Allergens: tree nut (cashew, coconut)
Tools: Zester, Large nonstick skillet with lid, Small saucepan
SERVINGS
2 4
PREP & COOK TIME
25 min
CALORIES
800
FAT
35g
CARBOHYDRATES
86g
PROTEIN
28g


Get Recipes Delivered

INSTRUCTIONS

1
Cook the quinoa

Add quinoa, 1 cup water, and a pinch of salt to a small saucepan. Bring to a boil, cover, reduce heat to low, and cook until water is absorbed and grains are tender, 17 to 20 minutes. (4-serving meal: use 2 cups water)

2
Make the elote sauce

Add just half the lime zest, just half the lime juice, yogurt, mayo, just a pinch of cayenne pepper, and a pinch of salt to a small bowl.

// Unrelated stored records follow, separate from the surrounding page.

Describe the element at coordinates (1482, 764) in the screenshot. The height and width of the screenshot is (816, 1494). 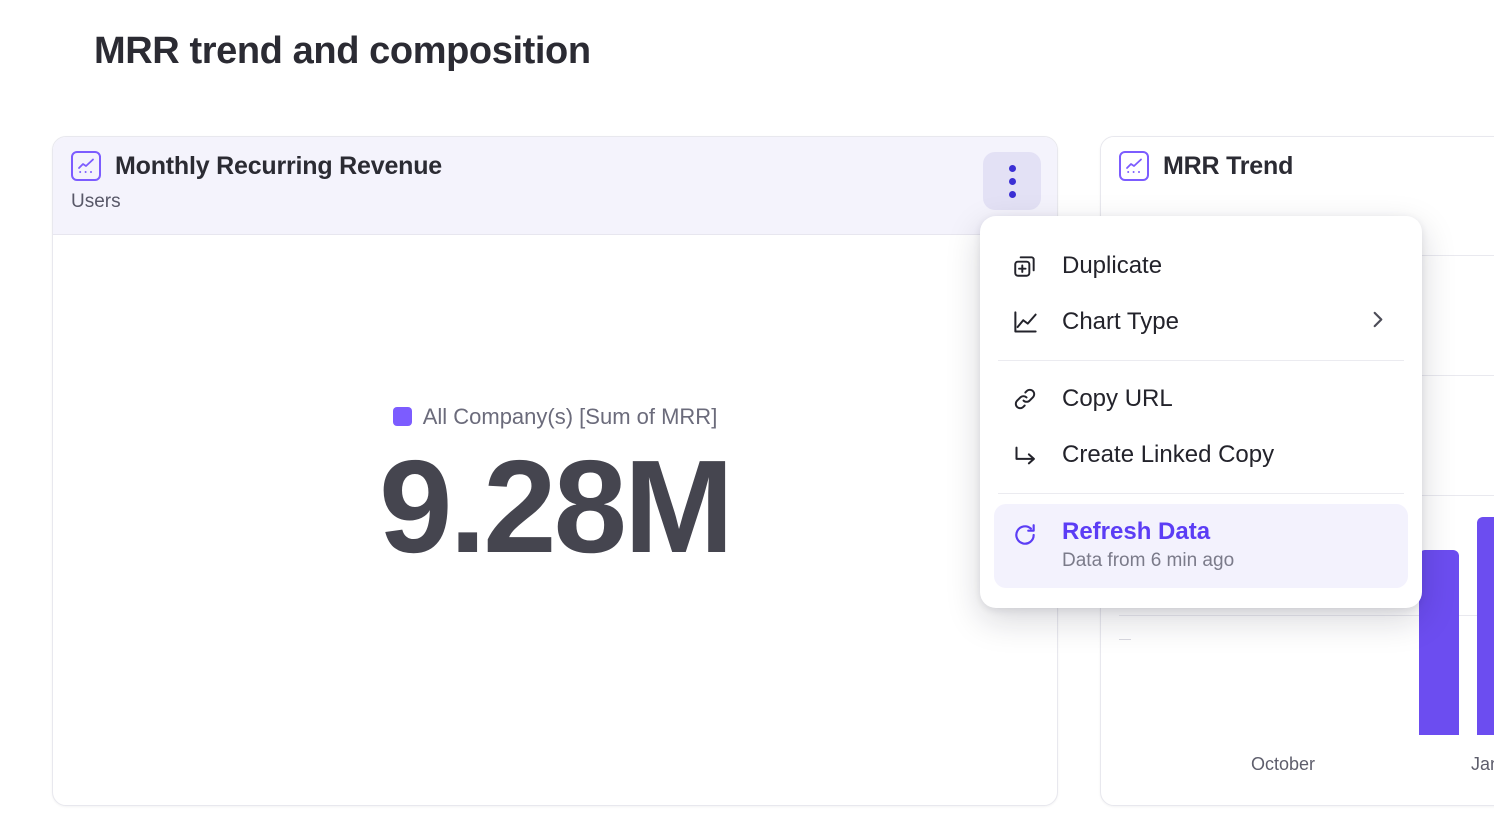
I see `x-axis-label-january: January` at that location.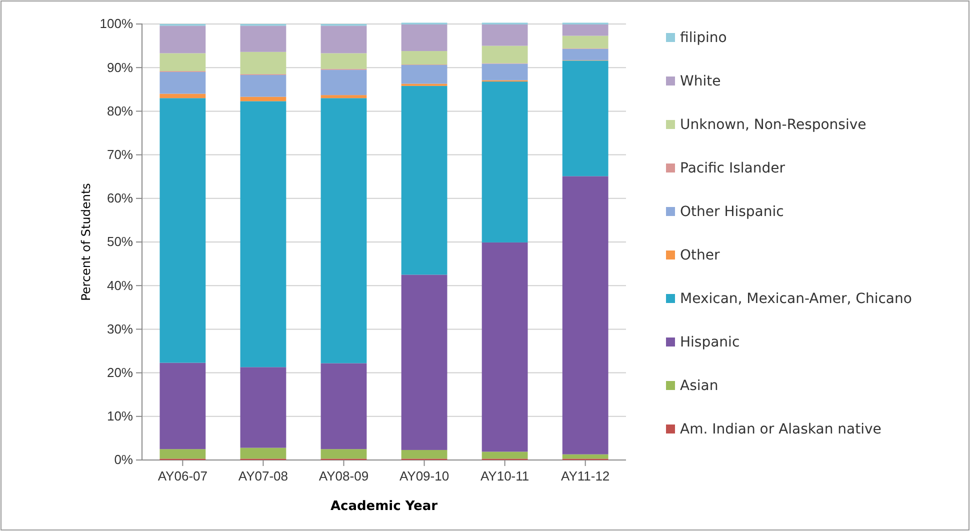 The width and height of the screenshot is (971, 532). I want to click on x-tick-label: AY10-11, so click(505, 476). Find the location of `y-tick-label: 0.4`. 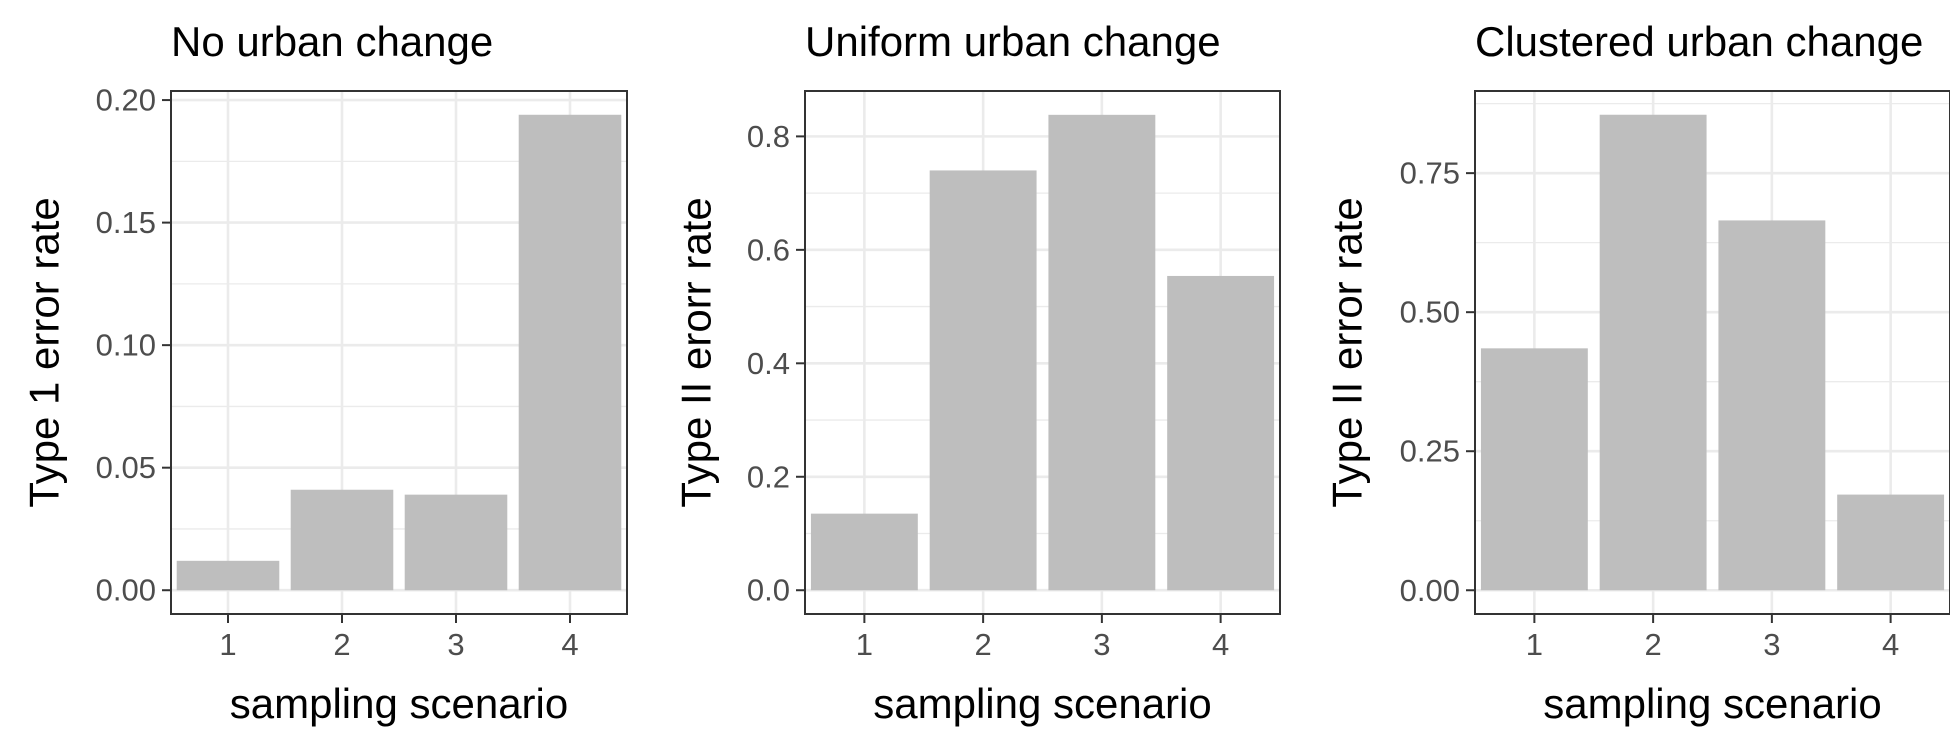

y-tick-label: 0.4 is located at coordinates (768, 364).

Stir the elote sauce.

3
Crisp the chickpeas and char the corn

Heat 2 tsp olive oil in a large nonstick skillet over high heat. Add chickpeas and cook until lightly browned and crisp, 4 to 6 minutes. Transfer crispy chickpeas to a bowl with remaining lime zest, remaining lime juice, jalapeño, and a pinch of salt. Return the skillet to high heat with 2 tsp olive oil. Add corn kernels and cook until charred in spots, 3 to 4 minutes. Sprinkle with salt. (4-serving meal: use 4 tsp olive oil, 4 tsp olive oil) TIPS: Wash your hands and cutting board well after handling the jalapeño. Place a pot lid over the chickpeas and corn to keep them from popping out of the skillet.

4
Serve

Divide quinoa between bowls. Top with lime chickpeas and charred corn. Drizzle with elote sauce. Add radish, cilantro, pumpkin seeds, and parmesan. Sprinkle elote bowls with as much of the remaining cayenne pepper as you’d like. ¡Buen provecho!